— start of Excerpted passage —
Energystar

ENERGY STAR, a great quality statement

ENERGY STAR is a government agency set up to promote environmental protection through energy efficient products and practices. Products that have been qualified by ENERGY STAR have passed strict requirements and can be considered energy efficient and reliable.

The ENERGY STAR program requirement for integral LED lamps (retrofit sources) was drafted in 2009 and has been updated to the new Final Specification V1.1. ENERGY STAR Lamps Specification Version 2.0 is under development now but will go into effect on January 2, 2017. Information on the lamps specification revision process can be found on the Lamps Specification V2.0 page.

In order to qualify for ENERGY STAR, LED lamps must comply with the following requirements (summarized)

– Min. efficacy 55-65lm / W for omnidirectional lamps

– Min. efficacy 40-50lm / W for directional lamps

– Min. efficacy 45-60lm/ W for decorative lamps

– Omnidirectional lamps must have a reported min. light output (in lumens) ≥ 10 to 17 times the incandescent lamp’s rated wattage (depending on the incandescent lamp’s rated wattage)

– Decorative lamps must have a reported min. light output (in lumens) ≥ 6 to 17 times the incandescent lamp’s rated wattage (depending on the incandescent lamp’s rated wattage)

– Equivalence for non-directional lamps is based on the ENERGY STAR lumen output equivalence table

– BR directional lamps must have a reported min. light output (in lumens) ≥ 10.5 to 15 times the incandescent lamp’s rated wattage

– MR and PAR directional lamp center beam intensity shall be ≥ the center beam intensity value calculated by the ENERGY STAR Lamp Center Beam Intensity Benchmark Tool for the referenced incandescent lamp

– Color temperature with strict tolerance

– Color maintenance (stability) measured over 6000 hrs

– CRI of Min. 80 (77 on average)
— end of Excerpted passage —
- _Aim of the exercise_
Continue the ENERGY STAR LED lamp requirements text after its last line.
— start of Supplied material —
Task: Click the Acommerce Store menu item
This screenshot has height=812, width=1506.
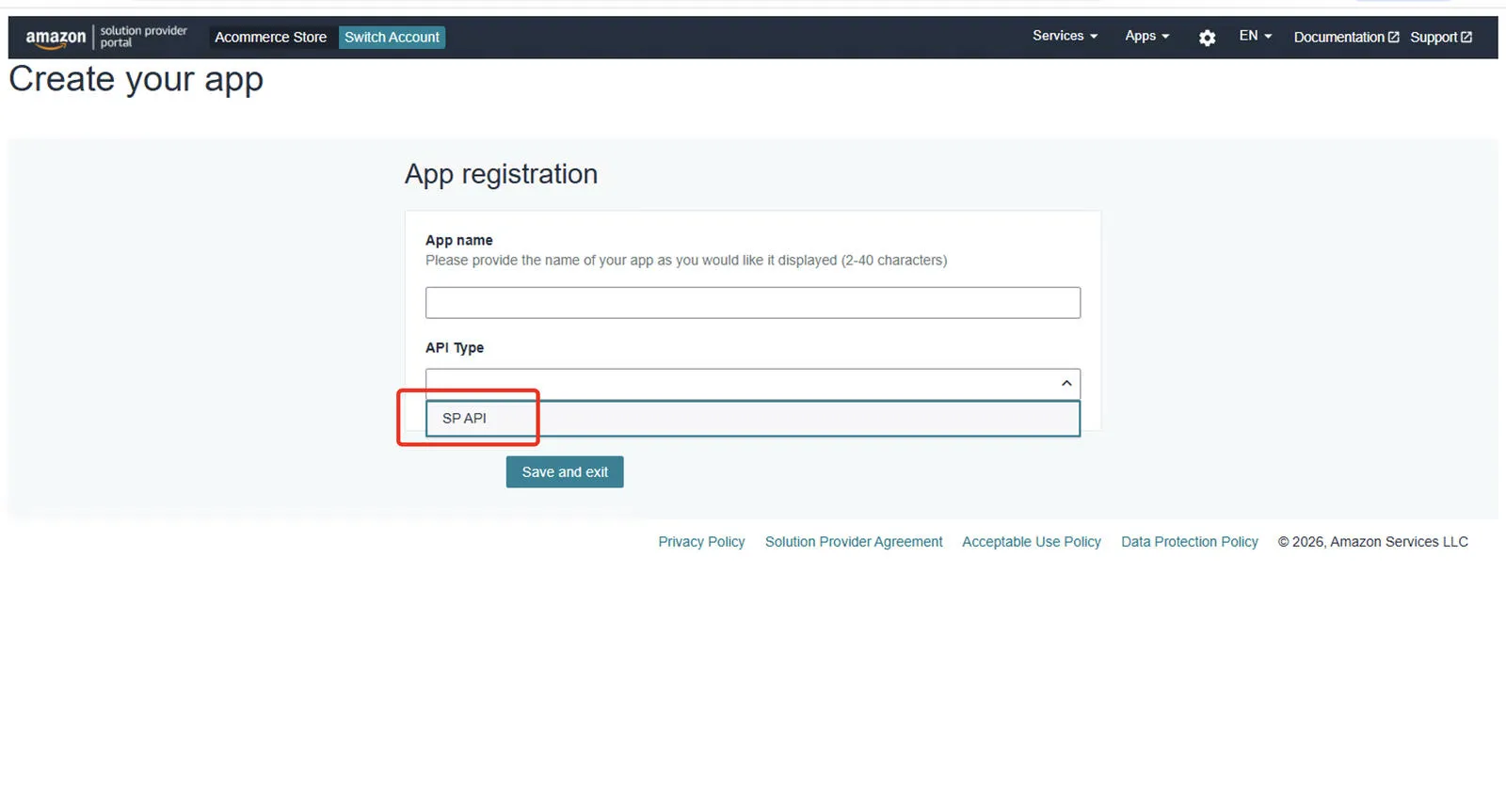Action: tap(271, 37)
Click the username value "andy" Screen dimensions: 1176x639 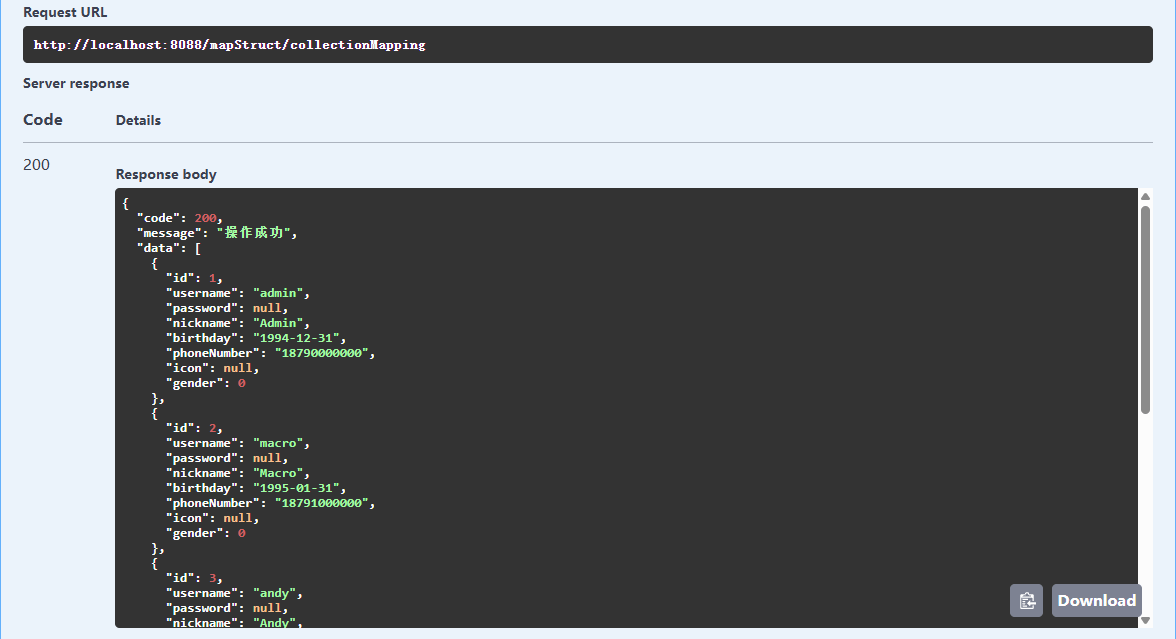point(277,593)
— end of Supplied material —
- _Reply to the exercise_
– Power factor ≥ 0.7 if power > 5W

– UL + FCC certification

– Lamp life claims ≤ 25,000 hrs, but ≥ 15,000 hrs, lamp shall maintain 86.7% to 91.8% of 0-hour light output after a min of 6,000 hrs testing

– Lamp life claims > 25,000 hrs, lamp shall maintain ≥ 91.5% of 0-hour light output after a min of 7,500 hrs testing

– Directional lamps must have at least 80% light output within an angle of 120°

– Omnidirectional lamps must have an even luminous intensity distribution within 0° to 180° and at least 5% of total flux in the 135° to 180° zone

– Decorative lamps must have an even luminous intensity distribution within 0° to 180° and at least 5% of total flux in the 110° to 180° zone

– Rapid cycle stress: lamp, cycled at 2 minutes on, 2 minutes off, or 5 minutes on, 5 minutes off, shall survive the lesser number of cycles; one cycle per hour of rated life or 15,000 cycles

– Manufacturer must participate in the Department of Energy’s Quality Advocates program and use the Lighting Facts label

– All testing reports submitted for application must be issued by a DOE CALIPER recognized or NVLAP LM-79-08 accredited laboratory

– 2 year min. warranty for lamps with life rating < 15,000 hrs

– 3 year min. warranty for lamps with life rating ≥ 15,000 hrs

Many LED suppliers around the world make false claims about their products. Additionally, because of engineering and quality problems, many more LED light sources have disappointed buyers who were originally excited about this new technology. Generally, when purchasing an ENERGY STAR qualified LED lamp, the risk of product failure is significantly lowered.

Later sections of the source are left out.